Enclosed you will find an article which I should like you to revise and to give permission for being printed under your name in the April issue of Liberation. Also enclosed is a copy of Liberation so that you may know the nature of the magazine. This magazine is being widely distributed to the kind of moral leadership who are intensely interested in non-violence and many important leaders of the church. For this reason I emphasized the moral aspects of the problem. I hope you can see your way clear to give us permission to publish it, to revise it where you wish, and to get it back to me as soon as possible. I am working on a couple of other things for you for wider distribution.
Let me hear from you as soon as possible.
Sincerely yours,
[signed]
Bayard Rustin
BR/ms
Encl: cc of article and Liberation
1. Bayard Rustin (1912-1987), born in West Chester, Pennsylvania, studied at Wilberforce University, Cheyney State Teachers College, and City College of New York.
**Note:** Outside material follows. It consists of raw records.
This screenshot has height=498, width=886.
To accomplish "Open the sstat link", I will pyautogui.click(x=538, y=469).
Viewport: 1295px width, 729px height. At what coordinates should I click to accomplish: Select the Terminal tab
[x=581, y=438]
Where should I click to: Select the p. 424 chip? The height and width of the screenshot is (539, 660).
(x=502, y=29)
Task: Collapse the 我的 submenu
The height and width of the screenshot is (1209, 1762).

In 1941, after a stint as an organizer with the Young Communist League, Rustin joined the FOR staff, first as a field secretary and then as race relations director. A devout Quaker, Rustin was sentenced to twenty-eight months in prison in 1942 as a conscientious objector to World War II. He directed the Free India Campaign and led sit-ins at the British Embassy in Washington in 1945. A founder of the Congress of Racial Equality (CORE), Rustin coordinated the organization’s first Freedom Ride (then known as the Journey of Reconciliation) in 1947. In 1953 he resigned from FOR and joined the staff of the War Resisters League as its executive secretary, serving there until 1964. Rustin remained an important advisor to King after the bus boycott and organized the March on Washington in 1963.
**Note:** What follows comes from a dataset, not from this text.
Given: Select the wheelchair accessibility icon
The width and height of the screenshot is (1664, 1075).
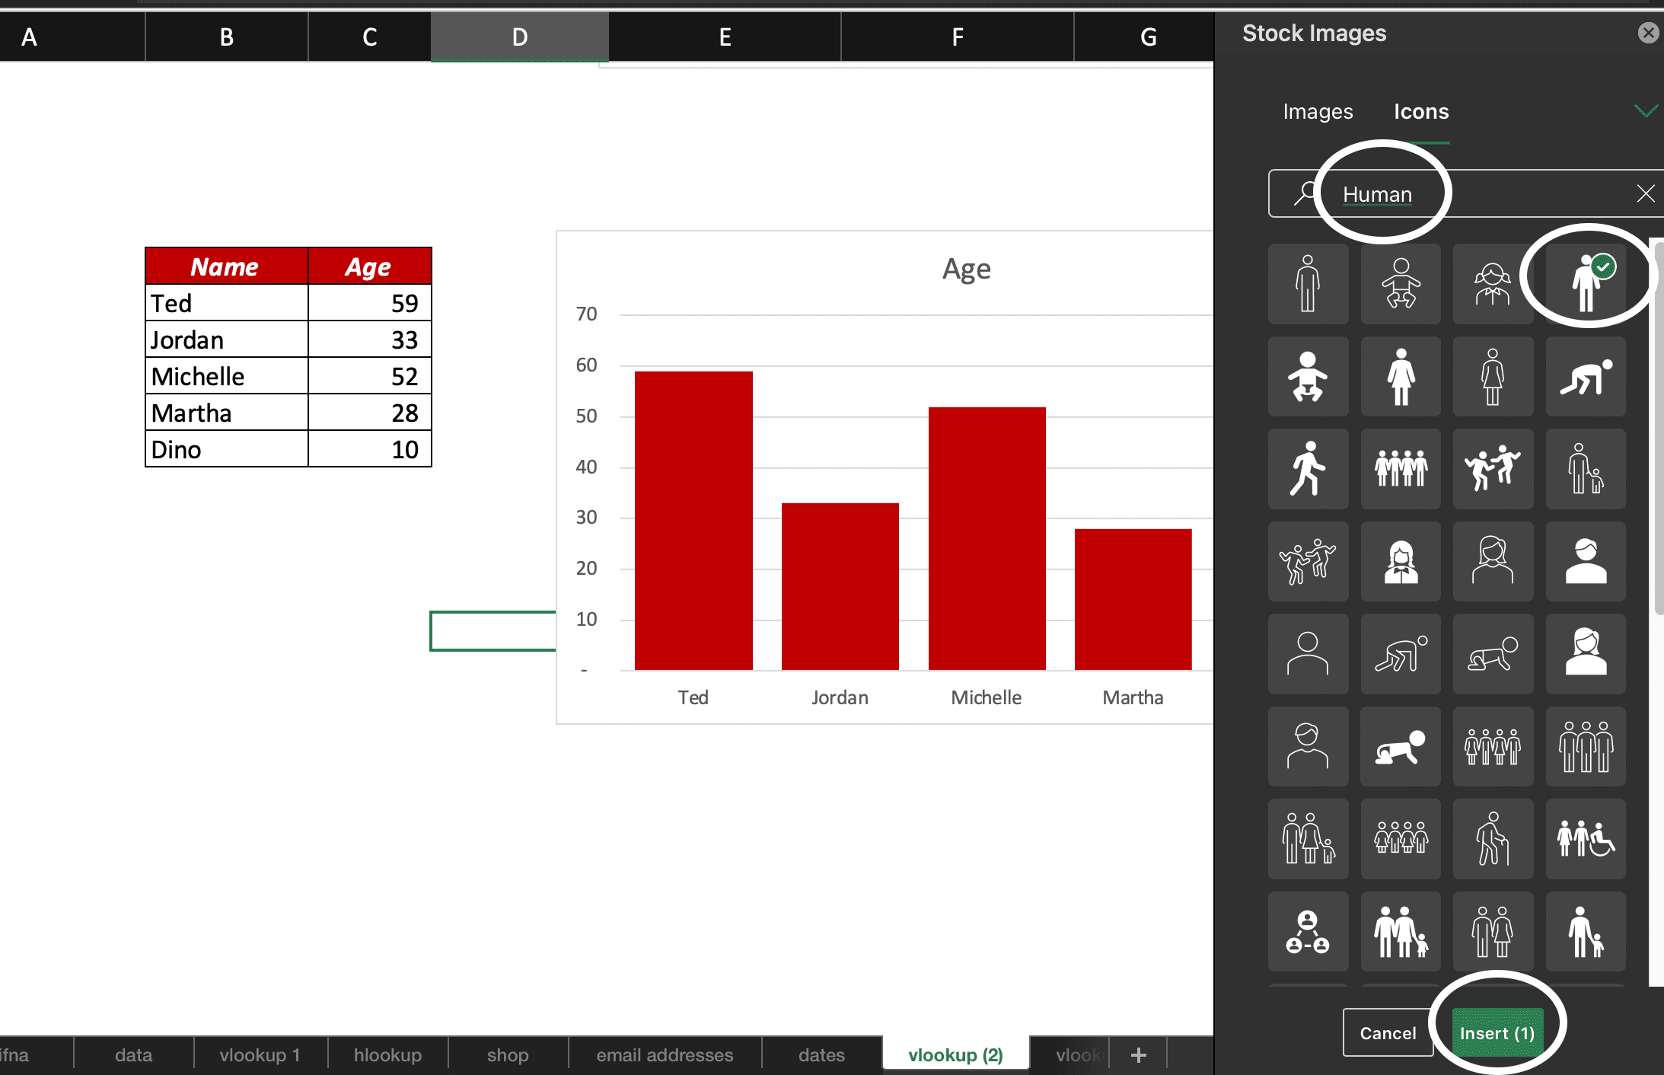Looking at the screenshot, I should (x=1586, y=840).
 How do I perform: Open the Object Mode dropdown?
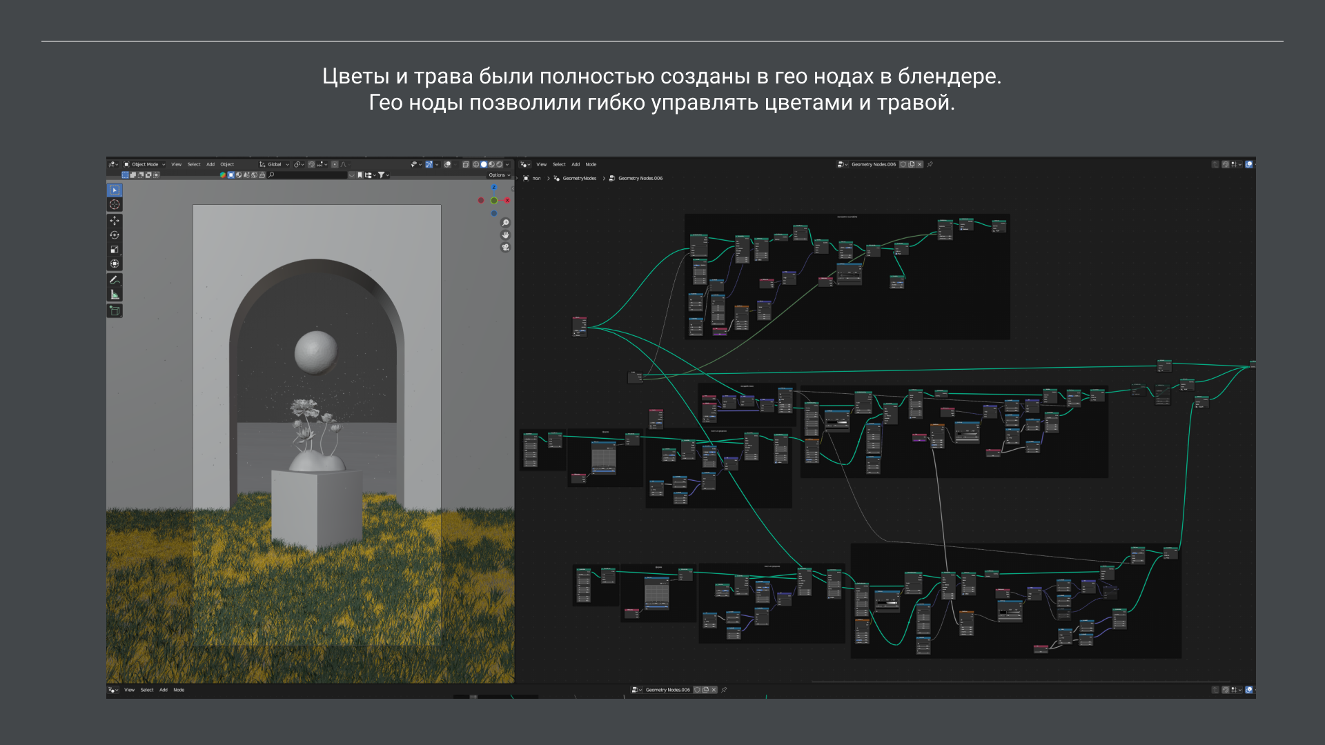pos(144,165)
2. Rustin, “How Outsiders Can Strengthen the Montgomery Nonviolent Protest,” 7 March 1956. His suggestions included encouraging northern pacifists to visit Montgomery for a few days; providing “ghostwriters” for King, who was too busy to write himself; developing sympathetic protests in other parts of the country; and establishing a revolving bail fund for arrested protesters.
3. King, “Our Struggle,” April 1956, pp. 236-241 in this volume.
MLKP-MBU, Martin Luther King, Jr., Papers, 1954-1968, Howard Gotlieb Archival Research Center, Boston University, Boston, Mass.